The National Electrical Manufacturers Association and the Department of Energy disagree about what qualifies as a “small electric motor” under the Energy Policy and Conservation Act. The disagreement is consequential because the Department promulgated energy conservation rules for electric induction motors with .25 to 3 horsepower, relying on its authority to establish energy conservation rules for “small electric motor[s]” under the Act. The Association petitioned for review of a final rule promulgated by the Department, contending that the statutory definition precluded the Department from regulating all motors over 1 horsepower and certain motors at or less than 1 horsepower.
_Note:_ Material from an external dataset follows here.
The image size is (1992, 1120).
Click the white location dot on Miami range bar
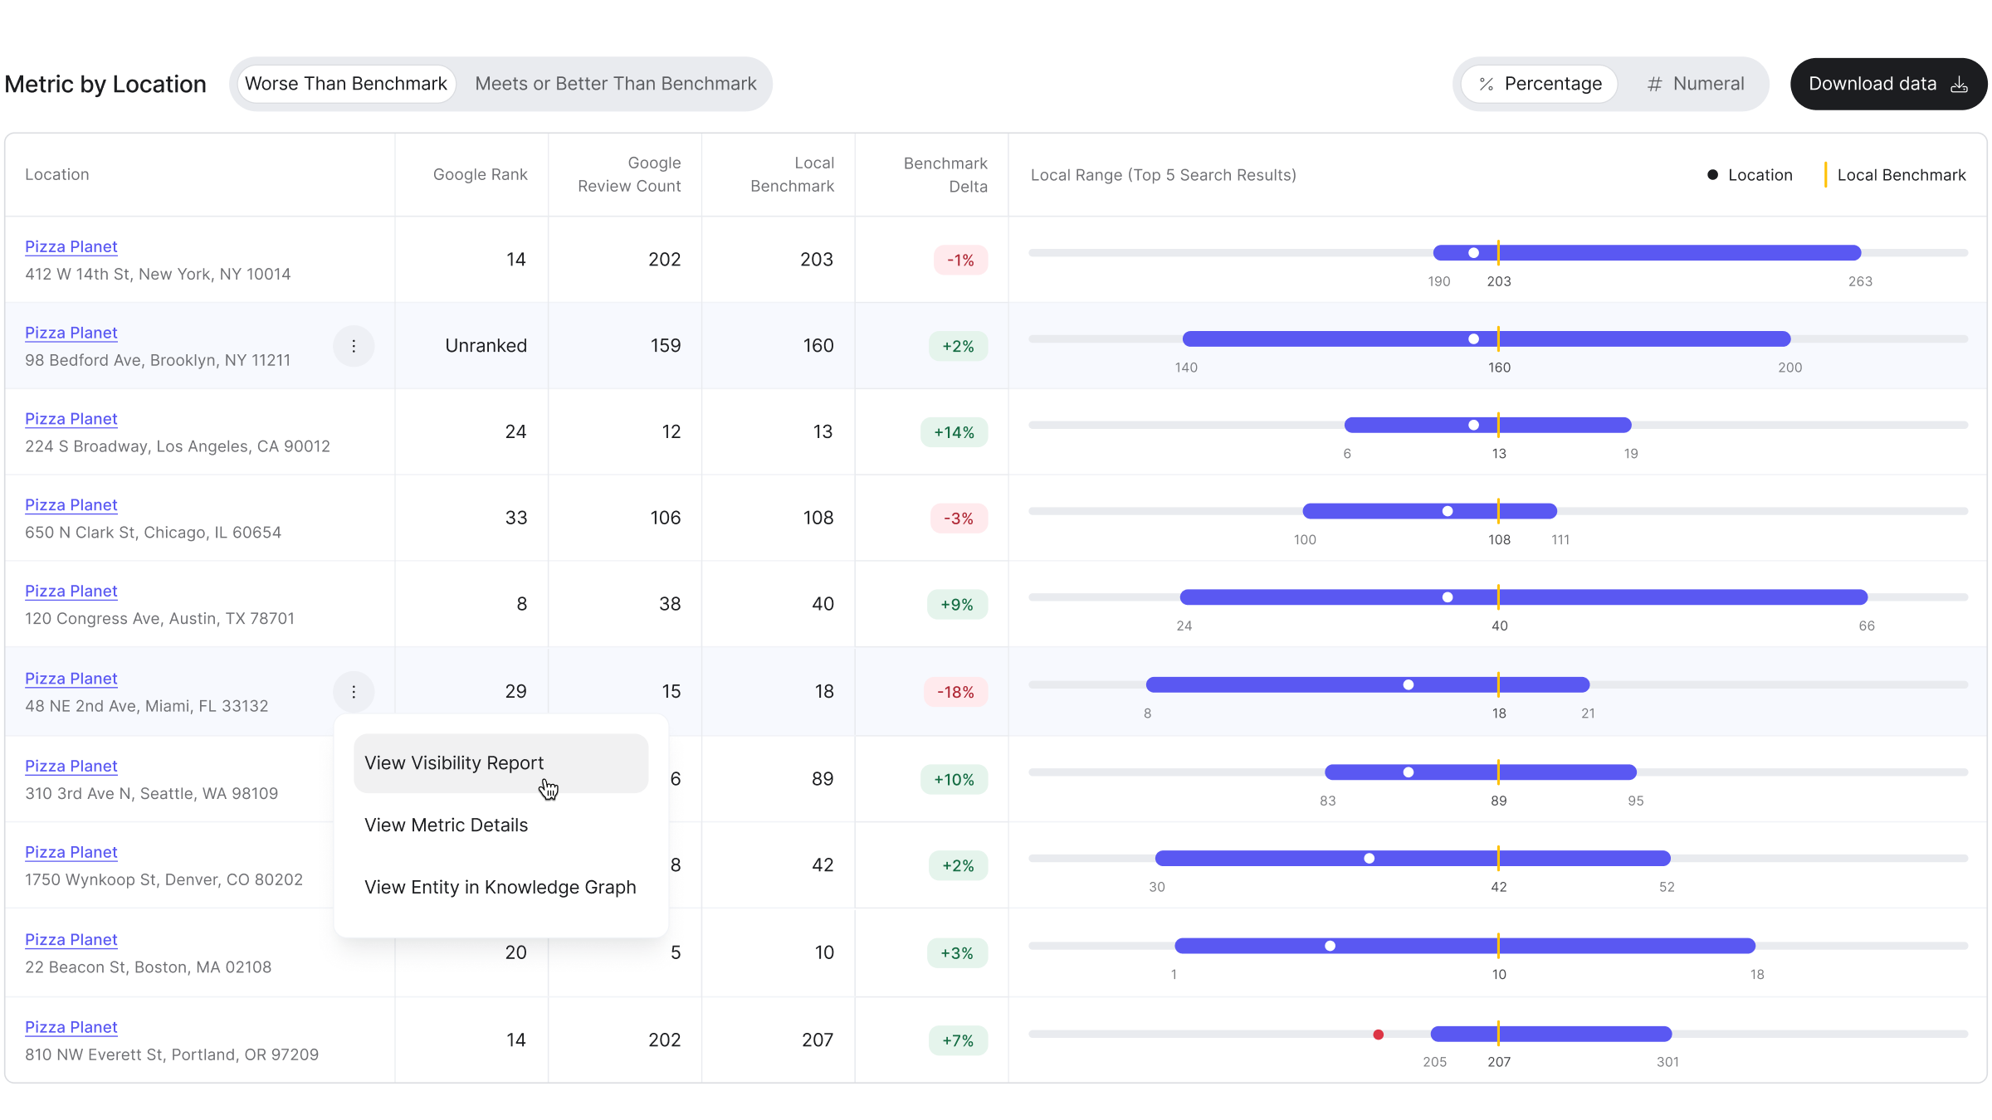[1409, 684]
By a 2-1 vote, the United States Court of Appeals for the Fourth Circuit denied the petition for review in National Electrical Manufacturers Association v. Department of Energy. Judge King wrote the opinion, which was joined by Judge Wynn. Judge Shedd dissented. The panel majority deferred to the Department’s interpretation at the second step of a Chevron analysis, whereas Judge Shedd would have stopped at step one. The opinions discuss what sort of agency interpretations are entitled to deference and the relevance of legislative history. There looks to be much here for administrative law mavens.
Kudos to Professor Caleb Nelson of the University of Virginia School of Law, for the majority’s reliance on his casebook on statutory interpretation in discussing the relevance of legislative history.